Here’s the snapshot of what Google presented in Los Angeles on Wednesday.
‘Google Music,’ slide 24.
* 200 million [Android] activations
* 20,000 songs fre
* Music store
* Share on Google+
* Content Partners
* Artist Hub
* T-Mobile Partnership
There’s a download store. But who really cares if Warner Music Group wasn’t on board? Paid downloads have always been a sideshow for consumers, anyway (though perhaps this means slower WMG uploads, let’s see).
There’s a social component. But who knows whether we’ll be sharing purchased tracks on Google+ a year from now? I’m still trying to ‘get’ Plus; friend me on Facebook in the meantime. Sure, Google is excited about the ability to share full-length songs to your Plus circles. Sounds interesting, but let’s see how that evolves… it’s an experiment.
These, by contrast, aren’t experimental – they’re real game-changers . And Google Music is now shocking the industry with two giant prods:
(1) Google’s music cloud is free for up to 20,000 songs; and
(2) their ‘Artist Hub’ allows anyone to directly upload, manage, and sell music, without the need for a DIY middleman.
These are not only game-changers, they could quickly provoke responses from Apple, Amazon, and others, while also potentially creating disastrous ripples for the entire DIY middleman space.
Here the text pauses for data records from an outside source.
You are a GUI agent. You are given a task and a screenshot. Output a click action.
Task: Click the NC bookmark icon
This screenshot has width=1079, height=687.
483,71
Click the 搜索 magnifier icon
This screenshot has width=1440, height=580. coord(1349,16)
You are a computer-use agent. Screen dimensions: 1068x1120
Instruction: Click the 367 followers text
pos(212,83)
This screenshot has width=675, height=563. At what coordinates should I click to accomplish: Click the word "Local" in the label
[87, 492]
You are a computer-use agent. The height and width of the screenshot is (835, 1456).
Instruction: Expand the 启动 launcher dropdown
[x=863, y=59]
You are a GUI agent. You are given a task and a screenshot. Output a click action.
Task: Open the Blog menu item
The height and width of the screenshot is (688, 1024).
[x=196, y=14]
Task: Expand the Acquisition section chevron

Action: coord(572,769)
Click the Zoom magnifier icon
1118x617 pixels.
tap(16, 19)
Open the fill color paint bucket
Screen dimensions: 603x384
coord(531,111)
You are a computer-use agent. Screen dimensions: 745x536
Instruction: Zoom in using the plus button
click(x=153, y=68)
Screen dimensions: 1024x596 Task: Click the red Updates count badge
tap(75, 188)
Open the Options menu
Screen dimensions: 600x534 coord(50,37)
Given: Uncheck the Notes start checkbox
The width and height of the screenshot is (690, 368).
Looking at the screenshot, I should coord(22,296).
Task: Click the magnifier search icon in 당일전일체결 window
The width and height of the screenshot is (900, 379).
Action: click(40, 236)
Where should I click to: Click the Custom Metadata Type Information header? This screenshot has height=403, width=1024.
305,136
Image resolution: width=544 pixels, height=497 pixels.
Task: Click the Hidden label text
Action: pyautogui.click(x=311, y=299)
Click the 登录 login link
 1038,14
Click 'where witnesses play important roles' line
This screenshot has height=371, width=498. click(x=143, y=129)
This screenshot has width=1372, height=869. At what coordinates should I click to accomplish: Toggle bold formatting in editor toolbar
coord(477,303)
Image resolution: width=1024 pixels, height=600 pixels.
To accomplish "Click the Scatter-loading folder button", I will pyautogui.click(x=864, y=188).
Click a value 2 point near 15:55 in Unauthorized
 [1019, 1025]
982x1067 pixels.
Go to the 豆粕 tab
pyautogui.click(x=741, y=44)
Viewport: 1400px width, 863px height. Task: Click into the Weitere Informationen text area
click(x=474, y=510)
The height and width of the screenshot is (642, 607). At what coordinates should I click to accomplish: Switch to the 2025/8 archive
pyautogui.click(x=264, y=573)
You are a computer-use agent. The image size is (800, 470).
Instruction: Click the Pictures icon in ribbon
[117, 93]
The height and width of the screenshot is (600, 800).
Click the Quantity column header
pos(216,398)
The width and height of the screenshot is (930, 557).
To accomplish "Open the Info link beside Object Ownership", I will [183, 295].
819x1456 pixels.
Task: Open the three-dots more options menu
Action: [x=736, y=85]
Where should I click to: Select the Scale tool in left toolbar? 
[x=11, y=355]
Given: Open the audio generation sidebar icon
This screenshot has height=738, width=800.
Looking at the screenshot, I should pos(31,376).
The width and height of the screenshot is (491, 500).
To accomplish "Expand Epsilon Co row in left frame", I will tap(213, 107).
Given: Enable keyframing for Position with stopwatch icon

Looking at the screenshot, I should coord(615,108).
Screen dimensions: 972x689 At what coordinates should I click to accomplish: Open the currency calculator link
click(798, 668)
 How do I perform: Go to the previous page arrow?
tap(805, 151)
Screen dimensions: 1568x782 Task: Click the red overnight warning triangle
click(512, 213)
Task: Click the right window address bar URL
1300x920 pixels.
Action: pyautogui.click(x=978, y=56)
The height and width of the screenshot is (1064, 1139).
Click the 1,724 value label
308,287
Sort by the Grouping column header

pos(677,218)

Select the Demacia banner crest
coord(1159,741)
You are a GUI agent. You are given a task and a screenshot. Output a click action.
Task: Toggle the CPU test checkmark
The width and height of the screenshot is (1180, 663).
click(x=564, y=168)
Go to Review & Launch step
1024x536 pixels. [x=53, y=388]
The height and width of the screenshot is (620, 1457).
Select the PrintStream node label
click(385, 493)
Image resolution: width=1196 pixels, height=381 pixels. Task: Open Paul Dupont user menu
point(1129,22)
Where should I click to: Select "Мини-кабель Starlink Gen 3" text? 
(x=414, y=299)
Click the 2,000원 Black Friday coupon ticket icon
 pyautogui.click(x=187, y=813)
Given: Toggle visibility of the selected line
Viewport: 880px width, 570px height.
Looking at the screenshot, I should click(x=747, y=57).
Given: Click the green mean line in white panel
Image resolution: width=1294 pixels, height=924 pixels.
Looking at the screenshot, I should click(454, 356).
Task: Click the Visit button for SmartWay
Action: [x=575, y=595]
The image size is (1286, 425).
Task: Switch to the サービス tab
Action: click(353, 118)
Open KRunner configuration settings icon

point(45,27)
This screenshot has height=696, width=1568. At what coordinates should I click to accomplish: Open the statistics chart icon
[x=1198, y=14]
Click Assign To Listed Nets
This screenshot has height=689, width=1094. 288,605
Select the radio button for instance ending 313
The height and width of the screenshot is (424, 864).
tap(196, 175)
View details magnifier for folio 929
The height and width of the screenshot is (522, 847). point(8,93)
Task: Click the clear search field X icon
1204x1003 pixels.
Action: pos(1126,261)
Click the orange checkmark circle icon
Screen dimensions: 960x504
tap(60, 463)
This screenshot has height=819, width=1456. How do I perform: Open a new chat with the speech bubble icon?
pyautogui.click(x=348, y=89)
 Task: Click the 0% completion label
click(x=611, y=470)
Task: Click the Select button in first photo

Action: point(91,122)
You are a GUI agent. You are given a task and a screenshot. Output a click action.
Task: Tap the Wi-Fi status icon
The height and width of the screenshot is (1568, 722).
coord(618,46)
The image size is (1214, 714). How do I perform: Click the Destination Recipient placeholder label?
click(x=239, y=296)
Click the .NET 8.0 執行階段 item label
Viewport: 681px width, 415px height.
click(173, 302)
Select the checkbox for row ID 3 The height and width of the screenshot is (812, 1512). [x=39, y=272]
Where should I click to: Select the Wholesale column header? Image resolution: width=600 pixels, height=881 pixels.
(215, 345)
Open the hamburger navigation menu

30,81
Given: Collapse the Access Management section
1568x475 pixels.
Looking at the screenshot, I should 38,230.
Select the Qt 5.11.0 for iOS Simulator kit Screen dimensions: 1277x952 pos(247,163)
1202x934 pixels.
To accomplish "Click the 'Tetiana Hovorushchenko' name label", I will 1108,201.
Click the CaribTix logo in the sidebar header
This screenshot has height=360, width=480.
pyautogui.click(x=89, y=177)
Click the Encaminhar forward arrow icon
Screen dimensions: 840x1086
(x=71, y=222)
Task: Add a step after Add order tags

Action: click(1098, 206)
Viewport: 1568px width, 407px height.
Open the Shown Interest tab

Meanwhile, the big-boy clouds are just launching, yet the game’s already changing overnight! While Apple is limiting iTunes Match to 25,000 uploads – and making you pay for the privilege – Google is giving it to you for free. And, forcing Apple to revisit its strategy – right now.
Then there’s the DIY play, which has the potential to aggravate a long-silent faultline. If you had told me on Tuesday that Google was getting into DIY, I would have yawned. It’s such an overcrowded space! But this is totally different, especially from someone as hefty as Google.
Their just-launched ‘Artist Hub’ is all about direct-uploading, with one upfront cost. And you don’t need Tunecore or CD Baby, you just hop on board. “This is a bit of a new experience for a digital retailer,” said Google’s Chris Yerga.
The action is happening at music.google.com/artists, where Google is asking for a one-time, $25 startup fee. That sounds modest, though we’ve been impressed with how disastrously broke – and reluctant to pay – many artists can be.
The bigger question is whether another giant – ie, Apple or Amazon – now decides to do exactly the same thing. After all, why not create something equally artist-friendly, and create greater affinity to your ecosystem in the process? It’s a threat that’s been dangling for years, and a huge consideration given the lopsidedness enjoyed by the iTunes Store.
Let’s see if Google just caused a DIY earthquake.